The Bloom’s taxonomy is a multi-tiered model of thinking. Bloom believed that humans operate on six levels of cognition which are knowledge, comprehension, application, analysis, and evaluation. Using these factors, I will seek to discuss the major points of bloom’s theory and how this cognitive theory may assist teachers in their classrooms. In 1956, Benjamin Bloom headed a group of educational psychologists who developed a classification of levels of intellectual behaviour imperative to learning. Bloom found that
95 % of the test questions students’ encounter requires them to think only at the lowest possible level that is the recall of information. Bloom also rationalise that it was of the fore most significance to develop a process by which specifications of educational objectives can be organised according to their cognitive complexity; the birth of Bloom’s taxonomy. The taxonomy is described as a hierarchy; because it was reasoned that comprehension relies on prior mastery of knowledge or facts, application depends on comprehension of relevant ideas, and so on through the remaining levels. (Snowman and Biehler 2006). Additionally it refers to a classification of the different objectives that educators set for students learning objectives.
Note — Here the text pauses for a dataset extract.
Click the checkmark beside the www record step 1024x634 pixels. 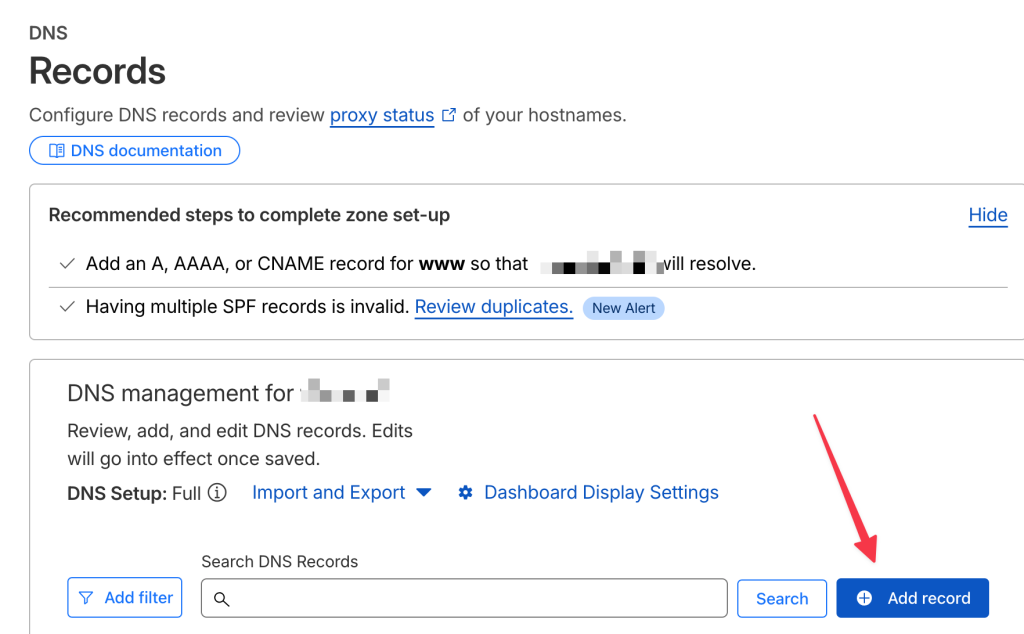67,264
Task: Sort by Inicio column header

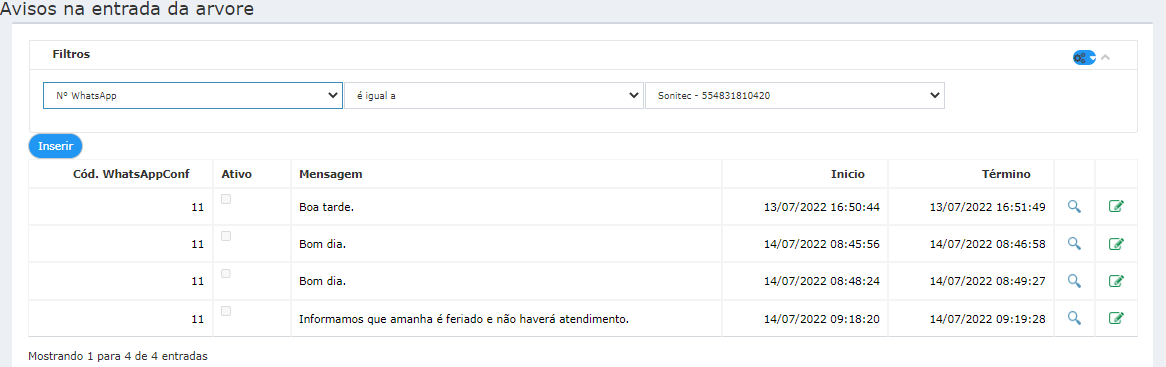Action: [848, 174]
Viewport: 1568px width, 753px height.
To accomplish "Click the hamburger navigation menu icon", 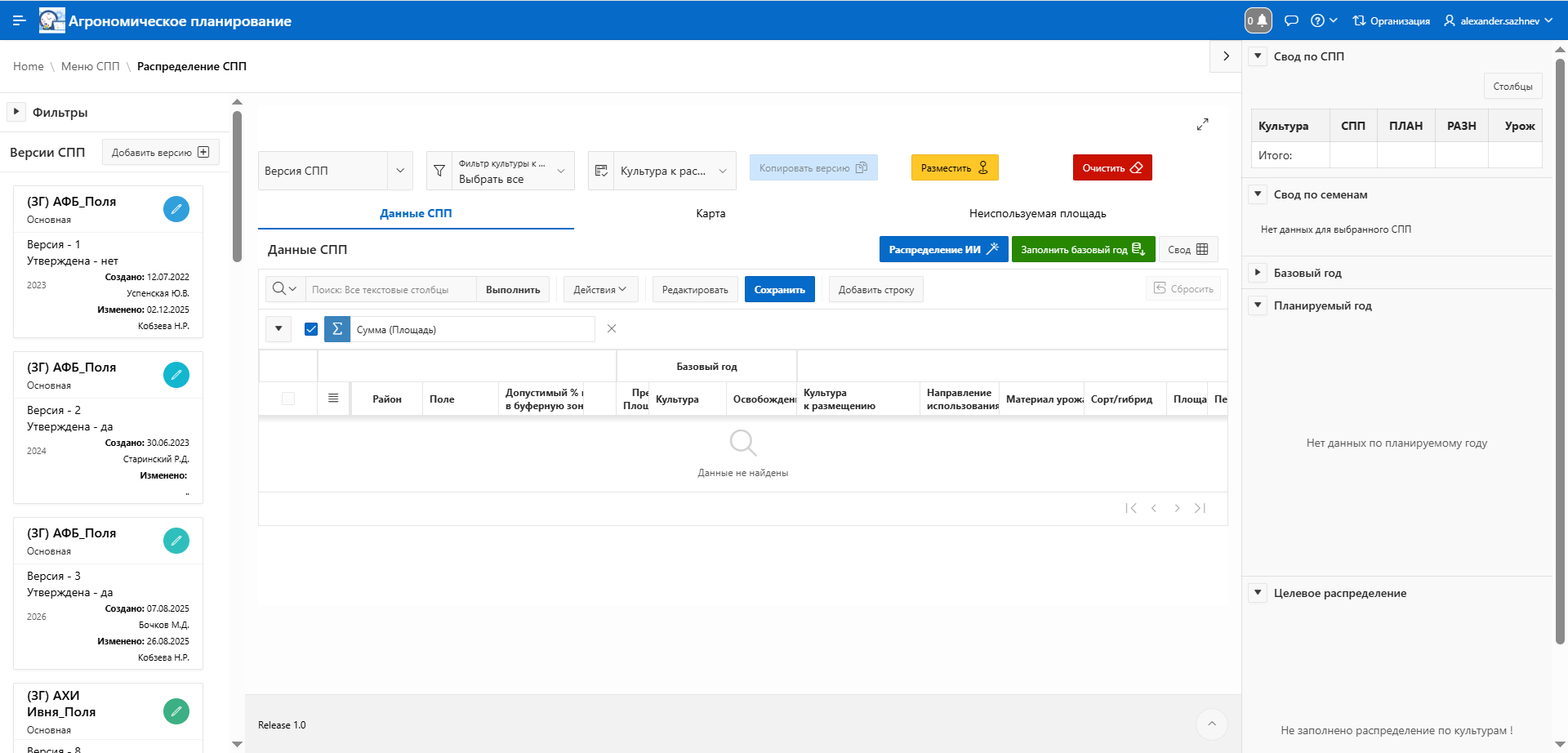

Bloom states that each subsequent level depends upon the student’s ability to perform at the level or levels that precede it. Woolfolk ( 2001) proposes that these objectives are commonly referred to as a hierarchy but Seddon, (1978) indicates that this is not entirely accurate, by making mention to the fact some subject like Mathematics do not fit this structure very well. However Bloom’s Taxonomy is still considered to this day as the one of the most significant writings of the twenty first century. Knowledge may be viewed as remembering previously learned information, such as facts, terms, procedures and principles.